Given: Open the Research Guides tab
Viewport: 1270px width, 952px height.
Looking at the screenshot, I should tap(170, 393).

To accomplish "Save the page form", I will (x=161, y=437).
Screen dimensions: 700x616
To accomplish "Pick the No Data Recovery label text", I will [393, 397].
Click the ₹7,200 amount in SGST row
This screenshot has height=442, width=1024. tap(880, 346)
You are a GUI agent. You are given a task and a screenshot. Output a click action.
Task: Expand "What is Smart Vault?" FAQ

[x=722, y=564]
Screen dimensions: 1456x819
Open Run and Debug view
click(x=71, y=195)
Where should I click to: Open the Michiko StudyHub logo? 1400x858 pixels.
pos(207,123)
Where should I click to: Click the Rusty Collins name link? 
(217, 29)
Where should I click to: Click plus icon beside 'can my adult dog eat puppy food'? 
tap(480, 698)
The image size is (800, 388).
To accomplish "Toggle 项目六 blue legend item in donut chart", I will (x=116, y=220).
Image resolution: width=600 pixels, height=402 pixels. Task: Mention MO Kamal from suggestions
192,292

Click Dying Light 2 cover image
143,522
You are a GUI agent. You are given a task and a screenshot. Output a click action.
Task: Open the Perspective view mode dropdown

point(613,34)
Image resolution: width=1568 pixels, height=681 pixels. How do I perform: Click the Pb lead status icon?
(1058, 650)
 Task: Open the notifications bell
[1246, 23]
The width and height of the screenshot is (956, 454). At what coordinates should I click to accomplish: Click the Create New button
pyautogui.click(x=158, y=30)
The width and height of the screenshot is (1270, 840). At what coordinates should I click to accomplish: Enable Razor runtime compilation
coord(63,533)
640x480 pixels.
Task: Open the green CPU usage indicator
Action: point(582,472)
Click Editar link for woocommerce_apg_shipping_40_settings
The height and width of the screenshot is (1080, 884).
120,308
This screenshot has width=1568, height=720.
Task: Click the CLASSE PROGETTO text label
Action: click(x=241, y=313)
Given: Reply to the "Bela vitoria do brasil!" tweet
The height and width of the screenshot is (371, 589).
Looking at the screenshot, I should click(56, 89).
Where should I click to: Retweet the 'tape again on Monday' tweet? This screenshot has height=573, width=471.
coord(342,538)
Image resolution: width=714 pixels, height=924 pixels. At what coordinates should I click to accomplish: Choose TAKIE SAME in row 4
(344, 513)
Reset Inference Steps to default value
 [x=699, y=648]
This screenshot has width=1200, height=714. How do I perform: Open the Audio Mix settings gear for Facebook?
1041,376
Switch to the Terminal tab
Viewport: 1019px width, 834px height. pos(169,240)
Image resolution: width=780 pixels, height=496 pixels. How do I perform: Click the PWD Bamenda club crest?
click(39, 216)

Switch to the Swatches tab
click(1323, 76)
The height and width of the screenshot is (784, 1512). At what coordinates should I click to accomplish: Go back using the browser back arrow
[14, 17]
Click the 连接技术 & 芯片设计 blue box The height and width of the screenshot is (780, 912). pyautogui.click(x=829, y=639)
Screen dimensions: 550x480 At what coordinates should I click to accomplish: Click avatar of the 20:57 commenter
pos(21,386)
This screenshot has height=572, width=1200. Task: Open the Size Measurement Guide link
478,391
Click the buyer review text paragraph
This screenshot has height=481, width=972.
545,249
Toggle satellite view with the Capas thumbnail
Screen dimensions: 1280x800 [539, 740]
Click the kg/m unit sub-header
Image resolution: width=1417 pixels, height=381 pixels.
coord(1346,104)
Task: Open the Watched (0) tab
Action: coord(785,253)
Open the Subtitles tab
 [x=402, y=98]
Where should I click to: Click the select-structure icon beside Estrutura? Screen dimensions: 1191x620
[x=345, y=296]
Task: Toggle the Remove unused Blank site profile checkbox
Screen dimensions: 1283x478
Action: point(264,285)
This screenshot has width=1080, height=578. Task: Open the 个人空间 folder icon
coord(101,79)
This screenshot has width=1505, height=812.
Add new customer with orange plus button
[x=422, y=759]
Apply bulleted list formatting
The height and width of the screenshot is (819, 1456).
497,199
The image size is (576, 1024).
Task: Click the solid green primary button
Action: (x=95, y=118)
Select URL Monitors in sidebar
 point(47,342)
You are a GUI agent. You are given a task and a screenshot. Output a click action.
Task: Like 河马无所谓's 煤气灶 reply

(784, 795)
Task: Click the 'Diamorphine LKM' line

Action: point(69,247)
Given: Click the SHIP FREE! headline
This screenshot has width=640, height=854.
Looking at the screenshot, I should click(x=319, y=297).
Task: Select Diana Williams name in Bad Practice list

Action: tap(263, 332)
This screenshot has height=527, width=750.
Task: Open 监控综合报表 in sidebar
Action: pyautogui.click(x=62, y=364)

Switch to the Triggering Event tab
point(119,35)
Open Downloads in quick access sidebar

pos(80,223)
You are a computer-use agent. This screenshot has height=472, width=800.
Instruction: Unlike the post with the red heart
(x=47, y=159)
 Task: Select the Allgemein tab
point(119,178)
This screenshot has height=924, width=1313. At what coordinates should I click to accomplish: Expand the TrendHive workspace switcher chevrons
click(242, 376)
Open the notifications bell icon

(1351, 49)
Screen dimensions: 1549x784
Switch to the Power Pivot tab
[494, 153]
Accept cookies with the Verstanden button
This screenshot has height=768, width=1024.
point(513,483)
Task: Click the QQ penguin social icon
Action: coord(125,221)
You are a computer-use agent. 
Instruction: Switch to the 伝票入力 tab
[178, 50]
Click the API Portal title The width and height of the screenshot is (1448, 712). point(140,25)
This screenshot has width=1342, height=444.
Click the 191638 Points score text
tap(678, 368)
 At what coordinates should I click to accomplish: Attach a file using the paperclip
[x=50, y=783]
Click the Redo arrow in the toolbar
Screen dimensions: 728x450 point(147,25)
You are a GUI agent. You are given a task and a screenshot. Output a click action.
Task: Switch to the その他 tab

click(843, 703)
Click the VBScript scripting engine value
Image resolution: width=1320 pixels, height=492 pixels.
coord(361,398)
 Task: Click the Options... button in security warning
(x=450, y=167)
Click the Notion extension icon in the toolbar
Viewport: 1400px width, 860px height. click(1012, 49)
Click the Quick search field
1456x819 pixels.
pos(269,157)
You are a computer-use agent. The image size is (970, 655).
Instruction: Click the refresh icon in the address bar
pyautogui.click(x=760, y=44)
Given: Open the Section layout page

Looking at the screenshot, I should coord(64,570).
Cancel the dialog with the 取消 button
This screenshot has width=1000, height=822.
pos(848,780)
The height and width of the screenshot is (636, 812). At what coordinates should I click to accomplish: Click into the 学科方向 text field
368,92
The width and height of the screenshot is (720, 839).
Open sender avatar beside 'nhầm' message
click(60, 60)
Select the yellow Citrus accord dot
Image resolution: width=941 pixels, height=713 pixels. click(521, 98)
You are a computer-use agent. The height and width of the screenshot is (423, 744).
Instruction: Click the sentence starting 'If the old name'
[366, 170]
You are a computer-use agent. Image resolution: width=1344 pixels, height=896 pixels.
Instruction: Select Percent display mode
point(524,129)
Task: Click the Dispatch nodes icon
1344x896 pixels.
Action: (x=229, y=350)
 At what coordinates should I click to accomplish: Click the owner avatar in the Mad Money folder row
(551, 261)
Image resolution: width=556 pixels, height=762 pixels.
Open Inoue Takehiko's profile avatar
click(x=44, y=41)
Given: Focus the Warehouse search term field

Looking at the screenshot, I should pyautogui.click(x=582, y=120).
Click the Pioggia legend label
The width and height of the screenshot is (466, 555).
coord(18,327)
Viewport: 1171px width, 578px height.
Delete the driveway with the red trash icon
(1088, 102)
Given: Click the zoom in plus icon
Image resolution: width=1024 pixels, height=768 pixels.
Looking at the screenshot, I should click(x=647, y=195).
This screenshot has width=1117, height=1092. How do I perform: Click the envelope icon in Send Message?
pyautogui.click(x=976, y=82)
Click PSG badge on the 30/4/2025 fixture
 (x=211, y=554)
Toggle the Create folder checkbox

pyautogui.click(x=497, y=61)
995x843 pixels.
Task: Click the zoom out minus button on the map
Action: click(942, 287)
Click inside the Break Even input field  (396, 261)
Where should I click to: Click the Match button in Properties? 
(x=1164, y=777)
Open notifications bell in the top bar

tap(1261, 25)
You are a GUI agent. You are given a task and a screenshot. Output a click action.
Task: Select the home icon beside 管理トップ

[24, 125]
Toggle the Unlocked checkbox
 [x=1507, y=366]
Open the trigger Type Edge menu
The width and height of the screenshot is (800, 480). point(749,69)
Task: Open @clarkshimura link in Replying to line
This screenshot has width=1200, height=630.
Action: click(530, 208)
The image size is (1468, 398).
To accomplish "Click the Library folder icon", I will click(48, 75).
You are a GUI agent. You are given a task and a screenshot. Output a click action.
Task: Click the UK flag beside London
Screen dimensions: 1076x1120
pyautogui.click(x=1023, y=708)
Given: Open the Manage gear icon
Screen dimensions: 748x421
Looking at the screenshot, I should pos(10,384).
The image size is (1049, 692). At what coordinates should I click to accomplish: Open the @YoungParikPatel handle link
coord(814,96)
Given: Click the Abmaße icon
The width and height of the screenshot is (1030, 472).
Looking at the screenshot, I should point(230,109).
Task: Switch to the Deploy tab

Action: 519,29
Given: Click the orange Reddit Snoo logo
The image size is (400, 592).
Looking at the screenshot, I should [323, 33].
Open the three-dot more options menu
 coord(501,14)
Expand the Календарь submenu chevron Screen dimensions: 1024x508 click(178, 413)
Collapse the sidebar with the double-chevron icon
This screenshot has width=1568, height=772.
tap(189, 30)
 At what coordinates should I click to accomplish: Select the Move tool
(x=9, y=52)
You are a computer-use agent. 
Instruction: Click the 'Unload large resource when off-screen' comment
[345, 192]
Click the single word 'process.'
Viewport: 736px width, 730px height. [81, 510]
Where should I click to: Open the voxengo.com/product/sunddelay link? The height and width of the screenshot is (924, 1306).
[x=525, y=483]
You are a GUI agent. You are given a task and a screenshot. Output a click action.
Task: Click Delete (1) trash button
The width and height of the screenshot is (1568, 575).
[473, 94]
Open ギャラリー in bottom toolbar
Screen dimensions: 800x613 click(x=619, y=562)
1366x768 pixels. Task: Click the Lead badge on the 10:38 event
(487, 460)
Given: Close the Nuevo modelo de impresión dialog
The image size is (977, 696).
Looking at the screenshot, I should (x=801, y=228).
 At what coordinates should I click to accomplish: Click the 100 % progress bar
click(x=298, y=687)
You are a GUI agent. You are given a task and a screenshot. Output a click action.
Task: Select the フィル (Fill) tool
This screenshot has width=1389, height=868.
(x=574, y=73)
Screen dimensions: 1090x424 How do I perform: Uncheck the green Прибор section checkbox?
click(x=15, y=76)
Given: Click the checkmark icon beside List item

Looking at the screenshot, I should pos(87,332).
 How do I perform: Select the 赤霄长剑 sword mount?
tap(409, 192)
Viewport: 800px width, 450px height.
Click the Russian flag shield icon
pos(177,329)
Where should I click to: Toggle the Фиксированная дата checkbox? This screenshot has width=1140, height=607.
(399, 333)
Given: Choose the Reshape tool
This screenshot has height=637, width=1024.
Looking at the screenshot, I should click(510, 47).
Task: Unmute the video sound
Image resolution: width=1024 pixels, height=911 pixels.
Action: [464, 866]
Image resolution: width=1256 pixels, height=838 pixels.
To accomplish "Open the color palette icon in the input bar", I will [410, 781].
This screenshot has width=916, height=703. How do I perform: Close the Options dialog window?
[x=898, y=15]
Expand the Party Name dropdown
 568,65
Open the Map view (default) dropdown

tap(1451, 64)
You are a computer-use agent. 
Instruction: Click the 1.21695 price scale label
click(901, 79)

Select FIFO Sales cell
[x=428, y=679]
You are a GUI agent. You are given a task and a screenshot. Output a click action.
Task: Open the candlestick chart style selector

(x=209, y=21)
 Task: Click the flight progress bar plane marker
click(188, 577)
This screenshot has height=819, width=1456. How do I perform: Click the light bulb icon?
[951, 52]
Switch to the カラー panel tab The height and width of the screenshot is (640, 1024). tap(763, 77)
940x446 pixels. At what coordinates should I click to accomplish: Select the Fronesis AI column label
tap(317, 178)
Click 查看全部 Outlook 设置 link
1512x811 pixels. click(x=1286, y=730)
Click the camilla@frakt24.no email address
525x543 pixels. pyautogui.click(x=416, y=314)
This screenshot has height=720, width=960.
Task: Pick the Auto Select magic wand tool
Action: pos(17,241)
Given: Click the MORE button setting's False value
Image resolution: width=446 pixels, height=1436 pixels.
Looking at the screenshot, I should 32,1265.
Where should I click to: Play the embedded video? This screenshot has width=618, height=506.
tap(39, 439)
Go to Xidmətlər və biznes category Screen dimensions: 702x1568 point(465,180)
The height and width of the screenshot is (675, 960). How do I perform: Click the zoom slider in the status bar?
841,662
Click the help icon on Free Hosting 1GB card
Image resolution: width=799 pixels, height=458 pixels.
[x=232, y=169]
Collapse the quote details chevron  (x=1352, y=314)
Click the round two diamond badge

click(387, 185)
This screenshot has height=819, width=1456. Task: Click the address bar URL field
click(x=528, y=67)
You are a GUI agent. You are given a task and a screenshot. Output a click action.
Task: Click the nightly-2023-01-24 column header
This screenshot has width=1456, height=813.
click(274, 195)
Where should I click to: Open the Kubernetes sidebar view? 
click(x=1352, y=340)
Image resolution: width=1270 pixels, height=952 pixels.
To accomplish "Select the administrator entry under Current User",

• • • • • • •

DO THIS: Rewrite the part of the items that opens with the line containing "Task: Toggle the" and closes with the line containing "point(47,342)", both included, as a Markdown table with the columns Row and Item line, numbering the rows and leaving out any blank lines.

WRITTEN ANSWER:
| Row | Item line |
|---|---|
| 1 | Task: Toggle the Remove unused Blank site profile checkbox |
| 2 | Screen dimensions: 1283x478 |
| 3 | Action: point(264,285) |
| 4 | This screenshot has width=1080, height=578. Task: Open the 个人空间 folder icon |
| 5 | coord(101,79) |
| 6 | This screenshot has width=1505, height=812. |
| 7 | Add new customer with orange plus button |
| 8 | [x=422, y=759] |
| 9 | Apply bulleted list formatting |
| 10 | The height and width of the screenshot is (819, 1456). |
| 11 | 497,199 |
| 12 | The image size is (576, 1024). |
| 13 | Task: Click the solid green primary button |
| 14 | Action: (x=95, y=118) |
| 15 | Select URL Monitors in sidebar |
| 16 |  point(47,342) |